Consideramos que tal alargamento é importante na medida em que o mesmo permite novos
contributos, essenciais para a prossecução das competências cometidas ao CNECV. Importa
referir que este tem importantes competências ao nível do acompanhamento da evolução dos
problemas éticos suscitados pelos progressos científicos nos domínios da biologia, da medicina
ou da saúde em geral e das ciências da vida, emitindo pareceres nestas matérias e promovendo
a formação e a sensibilização da população.
Todavia, apesar dos sucessivos alargamentos, actualmente a composição do CNECV não integra
nenhum membro nomeado pela Ordem dos Psicólogos Portugueses.

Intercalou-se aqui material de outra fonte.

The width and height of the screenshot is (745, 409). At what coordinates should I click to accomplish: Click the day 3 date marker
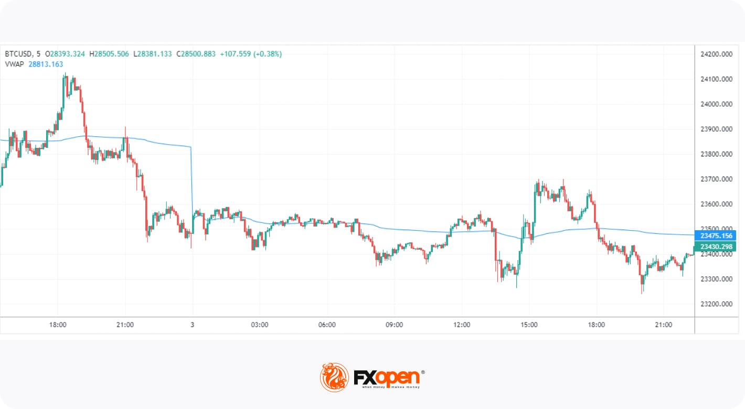coord(193,325)
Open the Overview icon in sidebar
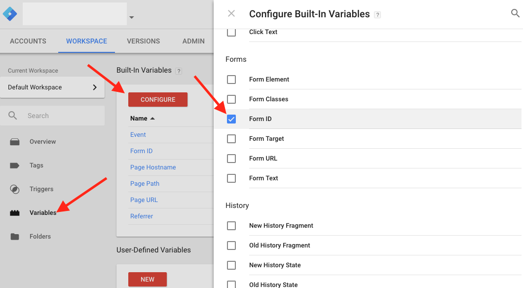523x288 pixels. tap(15, 142)
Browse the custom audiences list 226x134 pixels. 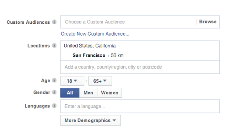pos(208,22)
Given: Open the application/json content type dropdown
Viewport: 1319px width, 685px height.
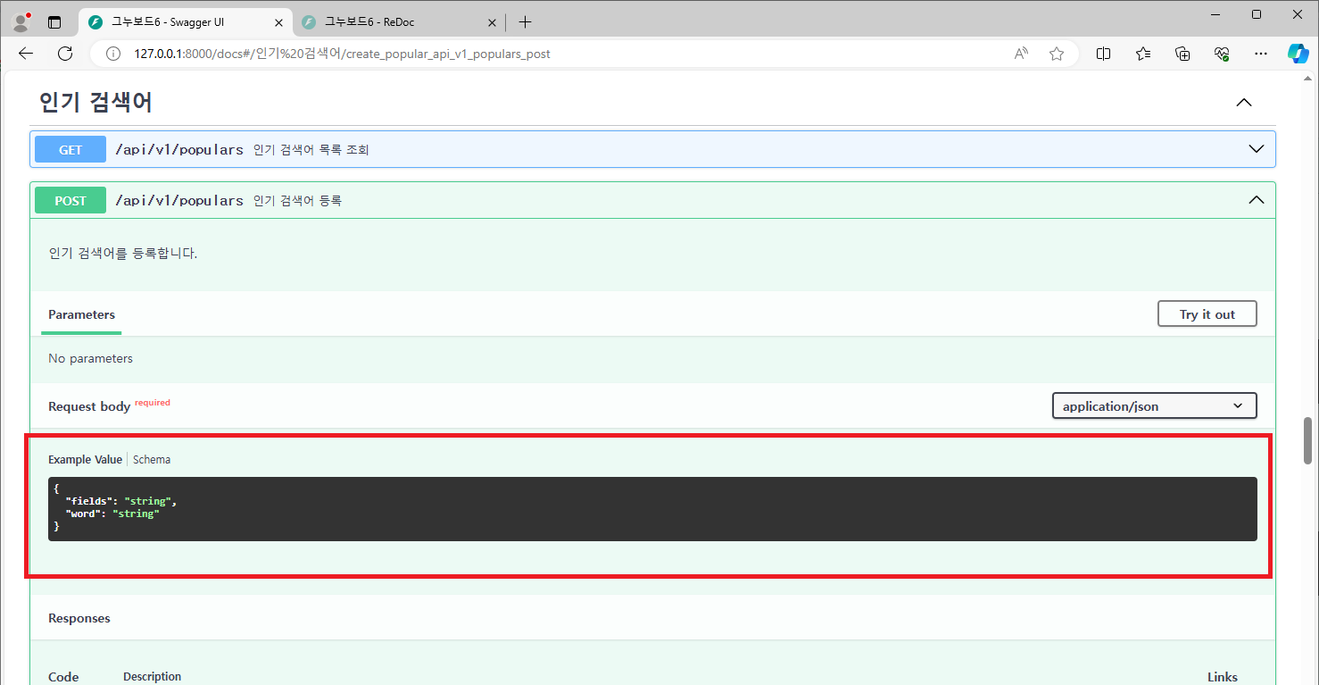Looking at the screenshot, I should (x=1154, y=406).
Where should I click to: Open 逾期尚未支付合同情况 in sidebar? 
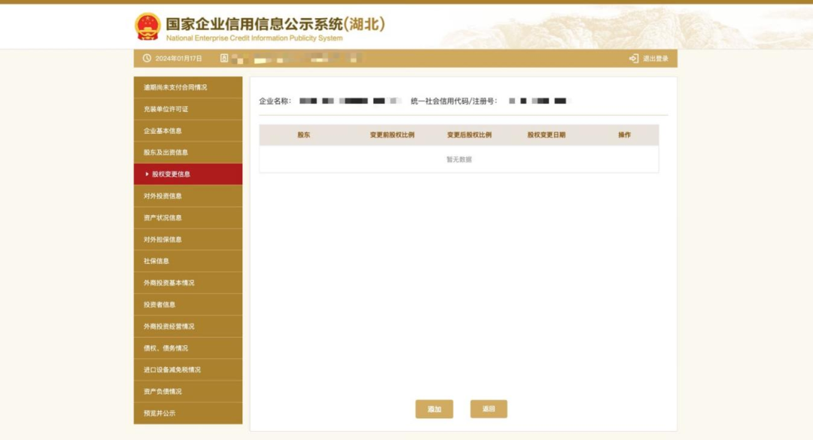point(175,87)
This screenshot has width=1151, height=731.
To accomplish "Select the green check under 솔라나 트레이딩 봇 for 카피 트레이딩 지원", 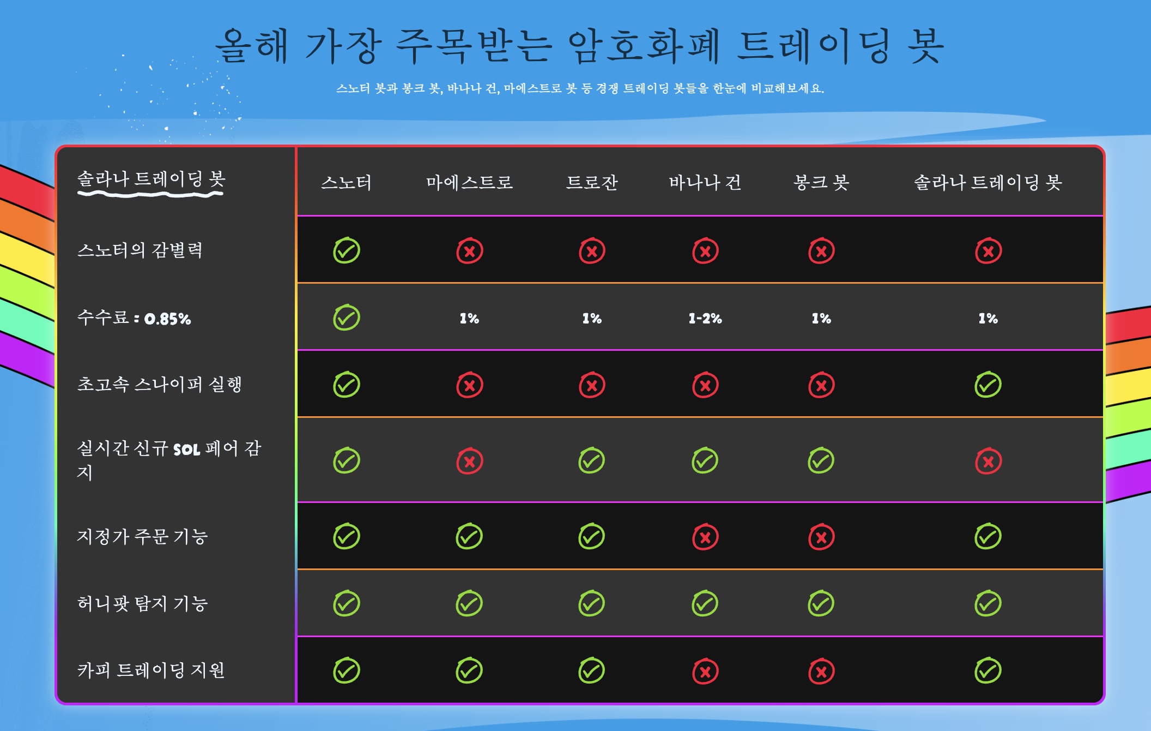I will pos(988,671).
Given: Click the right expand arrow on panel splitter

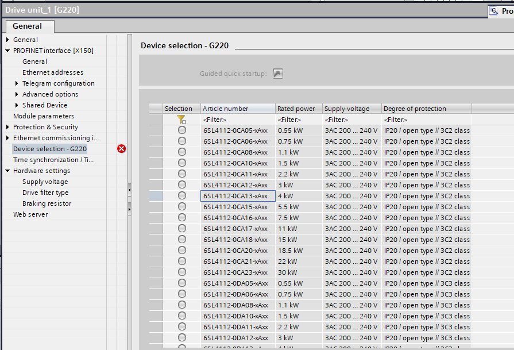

A actividade dos psicólogos, seja qual for o seu contexto, enquadra-se como um acto de
promoção de saúde. A psicologia é uma ciência com um papel cada vez mais relevante na
sociedade, uma vez que contribui decisivamente para a promoção da auto-determinação das
pessoas, potenciando a sua realização pessoal.
Ora, a bioética, domínio no qual actualmente nove dos membros do CNECV devem possuir
especial qualificação, exige também a imprescindível contribuição das competências associadas
à psicologia e aos psicólogos, sendo estes cada vez mais chamados para darem a sua opinião
nos mais diversos contextos.
Se, por um lado, a bioética é considerada um ramo da ética aplicada às ciências da vida, então
as profissões que se debruçam directa ou indirectamente sobre a vida, como é o caso da
psicologia, que se dedica à melhor compreensão da pessoa humana, têm uma responsabilidade
acrescida na reflexão sobre as questões bioéticas e na promoção do bem-estar e da saúde.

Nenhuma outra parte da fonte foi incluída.